TASK GOAL: Below are the entries to work from; restate word for word the portion that opens with the line containing "This screenshot has width=928, height=538." and closes with the line containing "Given: Select the Carbon monoxide, CO cell", keeping both.

'''

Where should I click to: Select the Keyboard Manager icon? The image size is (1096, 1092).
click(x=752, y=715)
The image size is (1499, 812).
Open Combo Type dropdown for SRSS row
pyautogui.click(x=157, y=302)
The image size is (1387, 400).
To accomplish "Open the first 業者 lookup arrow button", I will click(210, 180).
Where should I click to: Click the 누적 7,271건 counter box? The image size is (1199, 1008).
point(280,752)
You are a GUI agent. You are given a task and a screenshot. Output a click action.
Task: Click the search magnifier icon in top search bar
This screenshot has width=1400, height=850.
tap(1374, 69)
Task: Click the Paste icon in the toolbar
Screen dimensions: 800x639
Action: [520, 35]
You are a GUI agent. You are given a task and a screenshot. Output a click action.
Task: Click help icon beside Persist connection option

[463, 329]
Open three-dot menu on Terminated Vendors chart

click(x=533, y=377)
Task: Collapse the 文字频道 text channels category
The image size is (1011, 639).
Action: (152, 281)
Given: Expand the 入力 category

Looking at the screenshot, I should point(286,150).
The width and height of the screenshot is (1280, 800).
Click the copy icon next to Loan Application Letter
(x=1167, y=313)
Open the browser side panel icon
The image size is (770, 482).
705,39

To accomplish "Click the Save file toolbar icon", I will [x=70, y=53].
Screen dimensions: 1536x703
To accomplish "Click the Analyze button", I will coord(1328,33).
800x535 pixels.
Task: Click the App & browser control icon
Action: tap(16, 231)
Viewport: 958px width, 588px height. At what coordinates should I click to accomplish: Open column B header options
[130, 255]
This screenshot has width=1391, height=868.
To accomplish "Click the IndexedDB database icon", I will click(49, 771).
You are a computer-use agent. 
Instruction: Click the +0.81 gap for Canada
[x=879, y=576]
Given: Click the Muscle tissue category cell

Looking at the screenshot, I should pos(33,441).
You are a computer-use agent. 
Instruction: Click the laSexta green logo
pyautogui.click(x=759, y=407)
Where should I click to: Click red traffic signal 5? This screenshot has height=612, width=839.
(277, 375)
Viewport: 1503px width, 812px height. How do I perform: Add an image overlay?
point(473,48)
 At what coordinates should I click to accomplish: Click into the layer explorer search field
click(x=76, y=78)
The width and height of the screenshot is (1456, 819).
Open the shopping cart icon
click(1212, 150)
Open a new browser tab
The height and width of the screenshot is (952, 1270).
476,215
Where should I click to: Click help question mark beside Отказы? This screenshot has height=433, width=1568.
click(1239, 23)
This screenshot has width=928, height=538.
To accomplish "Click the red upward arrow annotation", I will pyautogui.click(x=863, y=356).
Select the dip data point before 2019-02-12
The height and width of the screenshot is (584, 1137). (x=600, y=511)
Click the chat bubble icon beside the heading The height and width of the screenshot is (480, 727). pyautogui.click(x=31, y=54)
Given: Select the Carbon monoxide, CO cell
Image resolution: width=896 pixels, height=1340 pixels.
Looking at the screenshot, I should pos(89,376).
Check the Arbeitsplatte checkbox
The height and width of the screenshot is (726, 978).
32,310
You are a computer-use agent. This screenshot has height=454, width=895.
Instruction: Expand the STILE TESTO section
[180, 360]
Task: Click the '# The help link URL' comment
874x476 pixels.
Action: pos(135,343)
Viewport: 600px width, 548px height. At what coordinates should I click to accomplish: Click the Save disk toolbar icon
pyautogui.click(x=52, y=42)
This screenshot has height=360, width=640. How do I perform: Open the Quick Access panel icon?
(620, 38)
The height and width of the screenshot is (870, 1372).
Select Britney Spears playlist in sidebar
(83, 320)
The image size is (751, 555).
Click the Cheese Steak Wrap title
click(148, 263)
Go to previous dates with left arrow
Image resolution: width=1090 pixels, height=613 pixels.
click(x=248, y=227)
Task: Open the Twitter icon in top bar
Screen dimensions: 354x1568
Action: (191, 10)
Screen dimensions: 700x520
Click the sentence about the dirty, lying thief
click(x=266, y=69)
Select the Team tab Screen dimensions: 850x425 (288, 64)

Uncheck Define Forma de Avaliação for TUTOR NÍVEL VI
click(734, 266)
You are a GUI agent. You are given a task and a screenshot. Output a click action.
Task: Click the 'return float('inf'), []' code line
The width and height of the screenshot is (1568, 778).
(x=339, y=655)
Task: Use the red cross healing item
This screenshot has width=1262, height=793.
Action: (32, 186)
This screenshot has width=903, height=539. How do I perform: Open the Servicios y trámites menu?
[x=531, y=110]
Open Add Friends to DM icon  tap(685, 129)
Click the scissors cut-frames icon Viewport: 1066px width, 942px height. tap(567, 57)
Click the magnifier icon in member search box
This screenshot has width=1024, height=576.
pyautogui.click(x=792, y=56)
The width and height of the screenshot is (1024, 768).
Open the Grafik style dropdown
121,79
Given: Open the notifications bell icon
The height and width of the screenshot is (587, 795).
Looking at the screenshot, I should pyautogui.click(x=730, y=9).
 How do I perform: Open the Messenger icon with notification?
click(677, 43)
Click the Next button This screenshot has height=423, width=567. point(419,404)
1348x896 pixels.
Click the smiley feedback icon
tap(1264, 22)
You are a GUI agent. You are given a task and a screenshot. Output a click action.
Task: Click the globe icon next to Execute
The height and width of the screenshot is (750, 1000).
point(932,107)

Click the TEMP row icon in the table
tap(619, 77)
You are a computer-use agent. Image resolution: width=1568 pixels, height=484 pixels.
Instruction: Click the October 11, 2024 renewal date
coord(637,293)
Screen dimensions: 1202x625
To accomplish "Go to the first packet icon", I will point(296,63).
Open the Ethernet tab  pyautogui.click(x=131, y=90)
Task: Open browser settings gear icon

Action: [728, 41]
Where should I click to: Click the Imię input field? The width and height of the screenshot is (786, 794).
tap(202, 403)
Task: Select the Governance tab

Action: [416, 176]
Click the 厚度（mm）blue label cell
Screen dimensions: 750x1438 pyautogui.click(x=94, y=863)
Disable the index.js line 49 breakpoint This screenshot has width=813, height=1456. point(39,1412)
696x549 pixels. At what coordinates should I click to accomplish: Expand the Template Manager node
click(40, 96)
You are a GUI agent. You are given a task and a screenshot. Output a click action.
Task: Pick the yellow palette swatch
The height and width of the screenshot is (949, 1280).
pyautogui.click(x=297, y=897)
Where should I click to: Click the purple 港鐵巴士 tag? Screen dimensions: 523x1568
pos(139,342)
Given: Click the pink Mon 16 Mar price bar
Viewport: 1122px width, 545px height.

'''

ANSWER BELOW:
This screenshot has width=928, height=538.
To accomplish "Click the red upward arrow annotation", I will pyautogui.click(x=863, y=356).
Select the dip data point before 2019-02-12
The height and width of the screenshot is (584, 1137). (x=600, y=511)
Click the chat bubble icon beside the heading The height and width of the screenshot is (480, 727). pyautogui.click(x=31, y=54)
Given: Select the Carbon monoxide, CO cell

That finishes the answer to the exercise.